+++ Available records +++
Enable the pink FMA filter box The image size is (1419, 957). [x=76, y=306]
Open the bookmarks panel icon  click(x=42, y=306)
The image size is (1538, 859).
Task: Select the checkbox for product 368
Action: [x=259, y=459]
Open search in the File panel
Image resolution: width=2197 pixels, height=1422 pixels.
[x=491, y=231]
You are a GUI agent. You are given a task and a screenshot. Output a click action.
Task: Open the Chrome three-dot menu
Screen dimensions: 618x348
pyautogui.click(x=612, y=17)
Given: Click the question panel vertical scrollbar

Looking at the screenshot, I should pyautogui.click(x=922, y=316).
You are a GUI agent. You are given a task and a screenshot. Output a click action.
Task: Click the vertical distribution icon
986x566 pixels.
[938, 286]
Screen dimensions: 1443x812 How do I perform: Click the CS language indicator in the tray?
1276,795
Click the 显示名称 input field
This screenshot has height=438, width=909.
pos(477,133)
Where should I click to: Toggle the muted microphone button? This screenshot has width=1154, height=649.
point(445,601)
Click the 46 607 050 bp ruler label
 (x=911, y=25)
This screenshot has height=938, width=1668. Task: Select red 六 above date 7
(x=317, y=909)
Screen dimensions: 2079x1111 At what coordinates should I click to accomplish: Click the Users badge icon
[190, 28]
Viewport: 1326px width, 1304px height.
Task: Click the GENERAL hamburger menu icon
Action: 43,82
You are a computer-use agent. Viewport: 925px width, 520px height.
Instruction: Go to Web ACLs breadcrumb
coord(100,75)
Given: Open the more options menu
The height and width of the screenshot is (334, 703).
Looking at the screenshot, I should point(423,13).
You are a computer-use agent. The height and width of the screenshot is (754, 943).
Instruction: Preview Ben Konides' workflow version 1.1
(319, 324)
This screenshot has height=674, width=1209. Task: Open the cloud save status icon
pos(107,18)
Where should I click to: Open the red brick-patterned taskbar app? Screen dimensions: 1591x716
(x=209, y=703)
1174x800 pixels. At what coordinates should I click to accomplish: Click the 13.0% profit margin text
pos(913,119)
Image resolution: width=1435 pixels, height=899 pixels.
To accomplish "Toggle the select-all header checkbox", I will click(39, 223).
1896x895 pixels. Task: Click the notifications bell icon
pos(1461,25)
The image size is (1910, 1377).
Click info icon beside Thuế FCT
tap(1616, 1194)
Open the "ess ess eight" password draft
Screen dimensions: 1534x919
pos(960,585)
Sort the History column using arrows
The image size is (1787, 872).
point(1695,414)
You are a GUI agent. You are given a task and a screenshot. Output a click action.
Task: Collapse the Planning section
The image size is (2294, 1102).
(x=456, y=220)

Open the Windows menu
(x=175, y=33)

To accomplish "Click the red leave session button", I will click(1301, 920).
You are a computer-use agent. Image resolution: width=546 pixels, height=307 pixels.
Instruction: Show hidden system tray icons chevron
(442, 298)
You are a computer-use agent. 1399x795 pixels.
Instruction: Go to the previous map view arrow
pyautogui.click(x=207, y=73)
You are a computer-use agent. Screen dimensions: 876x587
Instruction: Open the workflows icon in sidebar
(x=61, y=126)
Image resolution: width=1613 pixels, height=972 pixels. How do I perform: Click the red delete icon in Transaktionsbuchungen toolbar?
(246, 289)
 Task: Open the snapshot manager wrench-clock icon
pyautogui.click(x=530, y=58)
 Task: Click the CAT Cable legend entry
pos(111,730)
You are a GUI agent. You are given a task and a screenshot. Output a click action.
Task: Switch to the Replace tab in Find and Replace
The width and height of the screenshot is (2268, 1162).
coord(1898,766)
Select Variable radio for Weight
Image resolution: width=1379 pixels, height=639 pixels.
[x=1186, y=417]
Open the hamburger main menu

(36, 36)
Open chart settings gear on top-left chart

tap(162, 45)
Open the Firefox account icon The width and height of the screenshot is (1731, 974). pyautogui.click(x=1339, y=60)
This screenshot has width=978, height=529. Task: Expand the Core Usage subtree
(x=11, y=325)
+++
» **Task brief**: Retype exactly the lines above, from the one with "986x566 pixels." through the one with "Image resolution: width=1435", inclusive.

» **Response to the exercise**:
986x566 pixels.
[938, 286]
Screen dimensions: 1443x812 How do I perform: Click the CS language indicator in the tray?
1276,795
Click the 显示名称 input field
This screenshot has height=438, width=909.
pos(477,133)
Where should I click to: Toggle the muted microphone button? This screenshot has width=1154, height=649.
point(445,601)
Click the 46 607 050 bp ruler label
 (x=911, y=25)
This screenshot has height=938, width=1668. Task: Select red 六 above date 7
(x=317, y=909)
Screen dimensions: 2079x1111 At what coordinates should I click to accomplish: Click the Users badge icon
[190, 28]
Viewport: 1326px width, 1304px height.
Task: Click the GENERAL hamburger menu icon
Action: 43,82
You are a computer-use agent. Viewport: 925px width, 520px height.
Instruction: Go to Web ACLs breadcrumb
coord(100,75)
Given: Open the more options menu
The height and width of the screenshot is (334, 703).
Looking at the screenshot, I should point(423,13).
You are a computer-use agent. The height and width of the screenshot is (754, 943).
Instruction: Preview Ben Konides' workflow version 1.1
(319, 324)
This screenshot has height=674, width=1209. Task: Open the cloud save status icon
pos(107,18)
Where should I click to: Open the red brick-patterned taskbar app? Screen dimensions: 1591x716
(x=209, y=703)
1174x800 pixels. At what coordinates should I click to accomplish: Click the 13.0% profit margin text
pos(913,119)
Image resolution: width=1435 pixels, height=899 pixels.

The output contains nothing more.